What do you get from the practice of hearing about other people's processes and inspirations?
It’s really interesting to hear artists that I respect and admire talk about their craft and their approach to bringing their work to life. We all seem to have some visionary aspect to our work, and each individual has his or her own unique brand of seeing it into reality. It definitely helps to hear people talk about their work and process though. It helps me formulate my own responses to the same questions we all get asked and have a more appropriate answer. It also helps me understand what not to ask or how to go about being more creative in asking questions so that an artist can have more freedom to express themselves when responding.
Simpatico, 10 x 16 inches / acrylic on canvas
11. What is your best advice for young people entering the gallery world, as either artists or administrators?
Well, I always say that you have to really love what you do if you want to keep doing it. It’s also going to be clear as to whether or not you should be pursuing something or not. Be sensitive and listen more than you talk, and when you answer, be clear and direct. I guess the most important thing is to just do what you feel is your thing; don’t be upset when or if people don’t respond instantly to your genius ideas. Patience is key, timing is imminent, and at the right moment it will all click into place. But if I was getting into this again I would make sure I was really ready for it. Everyone has an opinion about your work. Some are right on and some are jealous and mask themselves in friendship to keep you at a mediocre level. Don’t accept mediocrity, but understand when the right person is giving you advice that’s gold. Things might take a while to make sense, and if you’re really lucky, it might happen really fast. If that’s the case, just trust yourself to do the right thing, keep a level head, and know whom you can trust around you.

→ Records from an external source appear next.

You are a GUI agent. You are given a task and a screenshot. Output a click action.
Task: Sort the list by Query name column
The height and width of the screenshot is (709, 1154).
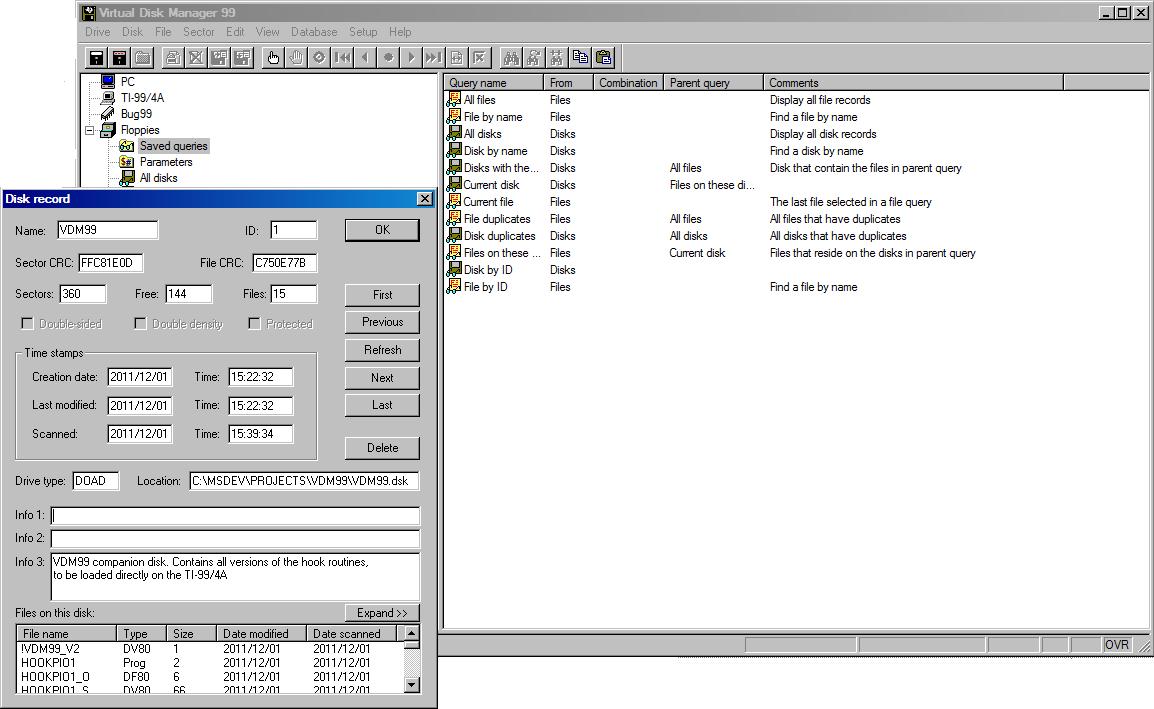pyautogui.click(x=494, y=83)
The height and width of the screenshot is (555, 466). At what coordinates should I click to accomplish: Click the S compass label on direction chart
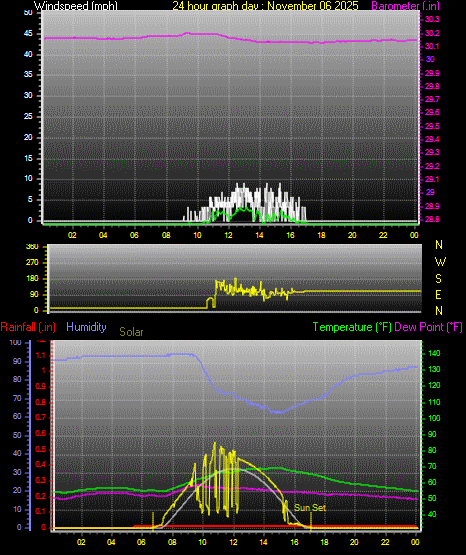pyautogui.click(x=438, y=279)
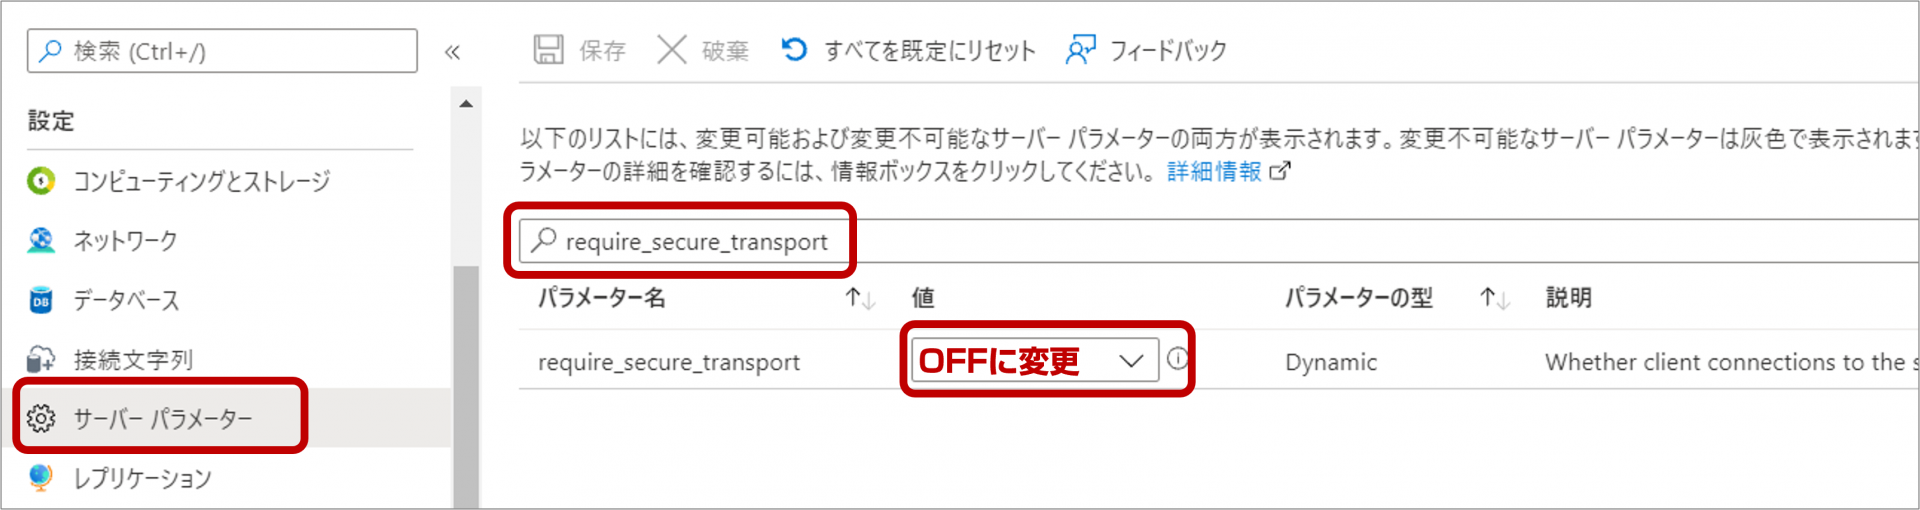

Administrators? Well, I guess, the approach would be the key. If you’re working with artists, always follow through. Be open and explain things when they’re murky or difficult. Be very patient, be available when you can be, and try to understand that everyone is learning and everyone is going to forget things. Be on top of your records and keep a good calendar!
you were a fantasy creature what would you be?
A time traveler.
Saturday morning cartoon of old?
I didn’t know cartoons came on on Sundays. We were always at church, so cartoons were on Saturday for me. I think the best was Bugs Bunny / Looney Toons. There are tons more, but those are the classics for me. The ones with Friz Freleng and Mel Blanc are the best.
14. If you could loose Paul McCarthy's ill-fated inflatable dogshit piece on anyone's picnic who would it be?
I think the irony would be if Paul McCarthy was having a picnic with Jeff Koons and it landed on top of them and they ended up smooshed on top of each other, and came out with chocolate pudding on their faces (we think it was pudding). The chocolate Santa buttplug is brilliant.